Sean Miller (millsea0@u.washington.edu)
This notebook outlines an analysis of English Wikipedia articles on political figures from many countries. We seek to explore the ratio of articles compared to population of the country and the percent of those articles that are high quality to understand how the English Wikipedia might be biased.
All of the following code was written and tested against the default packages present in Anaconda3 v4.4.0. You can find a download for Anaconda and its latest versions at https://repo.continuum.io/archive/.
In [1]:
import json
import os
import pandas as pd
import requests
%matplotlib inline
First, we'll prepare our folder structure for our analysis. Any data sets we've downloaded or will scrape from the web will be stored in the raw_data folder, any data sets that have been processed by our code will be stored in clean_data and any visualizations or tables used for our final analysis will be stored in the outputs folder.
In [2]:
# If the folder raw_data doesn't already exist, create it
# raw_data is where any initial data sets are stored
if not os.path.exists("raw_data"):
os.makedirs("./raw_data")
# If the folder clean_data doesn't already exist, create it
# clean_data is where any processed data sets are stored
if not os.path.exists("clean_data"):
os.makedirs("./clean_data")
# If the folder outputs doesn't already exist, create it
# The outputs folder is where visualizations for our analysis will be stored
if not os.path.exists("outputs"):
os.makedirs("./outputs")
To perform this analysis, we'll be joining data from three different data sets. These data sets and relevant information are listed below.
Data Set | File Name | URL | Documentation | License |
---|---|---|---|---|
EN-Wikipedia Articles On Politicians | page_data.csv | Figshare | Same as URL | CC-BY-SA 4.0 |
Country Population Data (Mid-2015) | Population Mid-2015.csv | Population Research Bureau website | Same as URL | I have no idea |
Wikipedia ORES | N/A | ORES | ORES Swagger | CC-BY-SA 3.0 |
For the first two data sets, we'll be manually downloading the data from the provided links, copying the files to the raw_data folder and reading in the csv files with the pandas library.
In [9]:
# Paths to files
population_data_file = "./raw_data/Population Mid-2015.csv"
politician_file_path = "./raw_data/page_data.csv"
# Read in population data
# We skip the first line using header=1 as we're uninterested in information before the column headers
population_df = pd.read_csv(population_url, header=1)
# Remove "," characters and cast the population column Data to a numeric value
population_df["Data"] = population_df["Data"].str.replace(",", "")
population_df["Data"] = population_df["Data"].apply(pd.to_numeric)

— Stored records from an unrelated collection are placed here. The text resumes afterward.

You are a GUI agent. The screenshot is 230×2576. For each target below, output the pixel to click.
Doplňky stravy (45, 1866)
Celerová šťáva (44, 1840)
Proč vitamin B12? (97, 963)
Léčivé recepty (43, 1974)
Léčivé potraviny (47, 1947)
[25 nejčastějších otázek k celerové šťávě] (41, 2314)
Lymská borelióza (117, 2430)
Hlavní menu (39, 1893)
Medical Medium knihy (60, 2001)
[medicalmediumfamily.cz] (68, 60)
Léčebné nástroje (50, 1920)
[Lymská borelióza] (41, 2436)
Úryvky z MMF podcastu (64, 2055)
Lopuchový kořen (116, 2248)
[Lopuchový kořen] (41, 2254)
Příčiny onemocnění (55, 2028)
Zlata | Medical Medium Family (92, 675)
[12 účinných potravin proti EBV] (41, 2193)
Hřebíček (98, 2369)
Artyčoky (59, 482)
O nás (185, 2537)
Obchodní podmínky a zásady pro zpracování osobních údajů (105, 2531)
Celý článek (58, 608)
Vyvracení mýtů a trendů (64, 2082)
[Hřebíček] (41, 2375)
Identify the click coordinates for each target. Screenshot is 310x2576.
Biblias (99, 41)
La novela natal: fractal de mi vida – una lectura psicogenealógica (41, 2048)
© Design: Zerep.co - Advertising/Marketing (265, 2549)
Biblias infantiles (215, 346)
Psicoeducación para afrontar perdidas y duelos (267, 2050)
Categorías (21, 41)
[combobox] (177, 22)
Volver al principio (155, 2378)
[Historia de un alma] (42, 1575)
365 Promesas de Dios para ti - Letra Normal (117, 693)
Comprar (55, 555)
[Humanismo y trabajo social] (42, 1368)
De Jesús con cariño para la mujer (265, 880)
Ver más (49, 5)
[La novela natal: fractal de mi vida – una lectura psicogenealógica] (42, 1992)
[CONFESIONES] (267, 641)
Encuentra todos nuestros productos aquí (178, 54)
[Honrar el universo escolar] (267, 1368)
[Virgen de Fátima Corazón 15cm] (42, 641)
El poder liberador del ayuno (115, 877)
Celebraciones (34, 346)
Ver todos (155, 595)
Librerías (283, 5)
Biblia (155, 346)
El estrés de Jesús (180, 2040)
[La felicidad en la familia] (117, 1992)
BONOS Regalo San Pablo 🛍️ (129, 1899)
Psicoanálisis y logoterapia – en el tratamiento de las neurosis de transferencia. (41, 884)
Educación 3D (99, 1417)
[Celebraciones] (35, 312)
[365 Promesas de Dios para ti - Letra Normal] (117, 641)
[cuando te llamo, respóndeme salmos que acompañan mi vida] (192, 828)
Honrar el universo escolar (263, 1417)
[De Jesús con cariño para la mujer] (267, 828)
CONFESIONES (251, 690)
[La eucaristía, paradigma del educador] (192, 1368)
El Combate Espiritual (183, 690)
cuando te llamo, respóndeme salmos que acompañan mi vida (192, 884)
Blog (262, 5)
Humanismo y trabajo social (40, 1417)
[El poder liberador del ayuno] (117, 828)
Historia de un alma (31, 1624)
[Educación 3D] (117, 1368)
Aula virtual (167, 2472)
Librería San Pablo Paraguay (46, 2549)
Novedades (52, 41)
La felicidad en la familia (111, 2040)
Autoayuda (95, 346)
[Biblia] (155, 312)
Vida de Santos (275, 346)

# Write the data our to a csv
population_df.to_csv(population_file_path, index=False)
# Read in Wikipedia politician data
politician_df = pd.read_csv(politician_file_path)
# Print out sample of population DataFrame
population_df.head(4)
Out[9]:
In [10]:
# Print out sample of politician DataFrame
politician_df.head(4)
Out[10]:
After reading in our initial two data sets, we'll want to map the rev_id column of the politician DataFrame to a corresponding article quality using the ORES API. The predicted article quality can map to one of the six following values. Documentation for how to format the URLs for this API can be found at the ORES Swagger.
HCDS Fall 2017 - Assignment 2 - Article Ratings
To Note
You can submit up to 50 articles at a time to be evaluated by the ORES API.
If a page has been deleted, the ORES API will return "RevisionNotFound: Could not find revision". Within this function we handle that by outputting the JSON blob of the article that could not be found.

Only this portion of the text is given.